(WORK TASK): Word for word, reproduce every line of the data below.

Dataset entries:
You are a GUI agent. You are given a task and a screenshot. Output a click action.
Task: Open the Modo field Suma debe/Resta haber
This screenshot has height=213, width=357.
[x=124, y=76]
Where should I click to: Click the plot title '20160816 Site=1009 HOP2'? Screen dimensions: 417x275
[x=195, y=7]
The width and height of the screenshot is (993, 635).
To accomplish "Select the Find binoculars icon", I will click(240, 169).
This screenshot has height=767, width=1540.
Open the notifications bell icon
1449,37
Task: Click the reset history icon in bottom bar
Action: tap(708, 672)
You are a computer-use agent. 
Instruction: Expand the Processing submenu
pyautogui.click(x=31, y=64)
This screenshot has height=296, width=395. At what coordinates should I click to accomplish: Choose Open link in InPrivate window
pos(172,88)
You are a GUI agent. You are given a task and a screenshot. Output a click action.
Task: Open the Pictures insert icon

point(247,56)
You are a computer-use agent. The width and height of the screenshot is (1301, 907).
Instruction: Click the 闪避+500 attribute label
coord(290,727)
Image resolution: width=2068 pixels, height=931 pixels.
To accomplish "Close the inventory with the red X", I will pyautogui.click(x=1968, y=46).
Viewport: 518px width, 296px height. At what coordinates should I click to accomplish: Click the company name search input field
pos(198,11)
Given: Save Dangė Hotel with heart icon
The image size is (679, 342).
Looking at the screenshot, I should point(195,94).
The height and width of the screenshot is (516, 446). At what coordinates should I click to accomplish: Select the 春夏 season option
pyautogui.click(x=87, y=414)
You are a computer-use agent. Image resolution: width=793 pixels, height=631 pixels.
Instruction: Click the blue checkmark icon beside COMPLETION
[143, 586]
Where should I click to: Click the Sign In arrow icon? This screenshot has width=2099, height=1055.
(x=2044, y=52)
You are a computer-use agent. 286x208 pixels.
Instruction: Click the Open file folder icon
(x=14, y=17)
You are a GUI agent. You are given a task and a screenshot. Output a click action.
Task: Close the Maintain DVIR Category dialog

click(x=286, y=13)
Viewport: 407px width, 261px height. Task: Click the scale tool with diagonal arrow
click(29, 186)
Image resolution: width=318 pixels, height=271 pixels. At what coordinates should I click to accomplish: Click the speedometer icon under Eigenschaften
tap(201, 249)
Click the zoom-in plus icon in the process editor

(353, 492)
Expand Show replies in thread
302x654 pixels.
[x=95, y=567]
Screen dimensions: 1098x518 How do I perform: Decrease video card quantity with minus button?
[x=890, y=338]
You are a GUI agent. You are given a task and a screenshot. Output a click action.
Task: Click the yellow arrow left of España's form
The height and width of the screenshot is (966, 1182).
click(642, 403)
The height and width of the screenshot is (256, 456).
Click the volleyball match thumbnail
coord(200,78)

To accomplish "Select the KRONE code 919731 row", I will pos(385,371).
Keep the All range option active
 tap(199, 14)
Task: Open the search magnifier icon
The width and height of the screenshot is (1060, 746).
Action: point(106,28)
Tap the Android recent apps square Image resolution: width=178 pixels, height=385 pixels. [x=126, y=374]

(TASK OUTPUT):
You are a GUI agent. You are given a task and a screenshot. Output a click action.
Task: Open the Modo field Suma debe/Resta haber
This screenshot has height=213, width=357.
[x=124, y=76]
Where should I click to: Click the plot title '20160816 Site=1009 HOP2'? Screen dimensions: 417x275
[x=195, y=7]
The width and height of the screenshot is (993, 635).
To accomplish "Select the Find binoculars icon", I will click(240, 169).
This screenshot has height=767, width=1540.
Open the notifications bell icon
1449,37
Task: Click the reset history icon in bottom bar
Action: tap(708, 672)
You are a computer-use agent. 
Instruction: Expand the Processing submenu
pyautogui.click(x=31, y=64)
This screenshot has height=296, width=395. At what coordinates should I click to accomplish: Choose Open link in InPrivate window
pos(172,88)
You are a GUI agent. You are given a task and a screenshot. Output a click action.
Task: Open the Pictures insert icon

point(247,56)
You are a computer-use agent. The width and height of the screenshot is (1301, 907).
Instruction: Click the 闪避+500 attribute label
coord(290,727)
Image resolution: width=2068 pixels, height=931 pixels.
To accomplish "Close the inventory with the red X", I will pyautogui.click(x=1968, y=46).
Viewport: 518px width, 296px height. At what coordinates should I click to accomplish: Click the company name search input field
pos(198,11)
Given: Save Dangė Hotel with heart icon
The image size is (679, 342).
Looking at the screenshot, I should point(195,94).
The height and width of the screenshot is (516, 446). At what coordinates should I click to accomplish: Select the 春夏 season option
pyautogui.click(x=87, y=414)
You are a computer-use agent. Image resolution: width=793 pixels, height=631 pixels.
Instruction: Click the blue checkmark icon beside COMPLETION
[143, 586]
Where should I click to: Click the Sign In arrow icon? This screenshot has width=2099, height=1055.
(x=2044, y=52)
You are a computer-use agent. 286x208 pixels.
Instruction: Click the Open file folder icon
(x=14, y=17)
You are a GUI agent. You are given a task and a screenshot. Output a click action.
Task: Close the Maintain DVIR Category dialog

click(x=286, y=13)
Viewport: 407px width, 261px height. Task: Click the scale tool with diagonal arrow
click(29, 186)
Image resolution: width=318 pixels, height=271 pixels. At what coordinates should I click to accomplish: Click the speedometer icon under Eigenschaften
tap(201, 249)
Click the zoom-in plus icon in the process editor

(353, 492)
Expand Show replies in thread
302x654 pixels.
[x=95, y=567]
Screen dimensions: 1098x518 How do I perform: Decrease video card quantity with minus button?
[x=890, y=338]
You are a GUI agent. You are given a task and a screenshot. Output a click action.
Task: Click the yellow arrow left of España's form
The height and width of the screenshot is (966, 1182).
click(642, 403)
The height and width of the screenshot is (256, 456).
Click the volleyball match thumbnail
coord(200,78)

To accomplish "Select the KRONE code 919731 row", I will pos(385,371).
Keep the All range option active
 tap(199, 14)
Task: Open the search magnifier icon
The width and height of the screenshot is (1060, 746).
Action: point(106,28)
Tap the Android recent apps square Image resolution: width=178 pixels, height=385 pixels. [x=126, y=374]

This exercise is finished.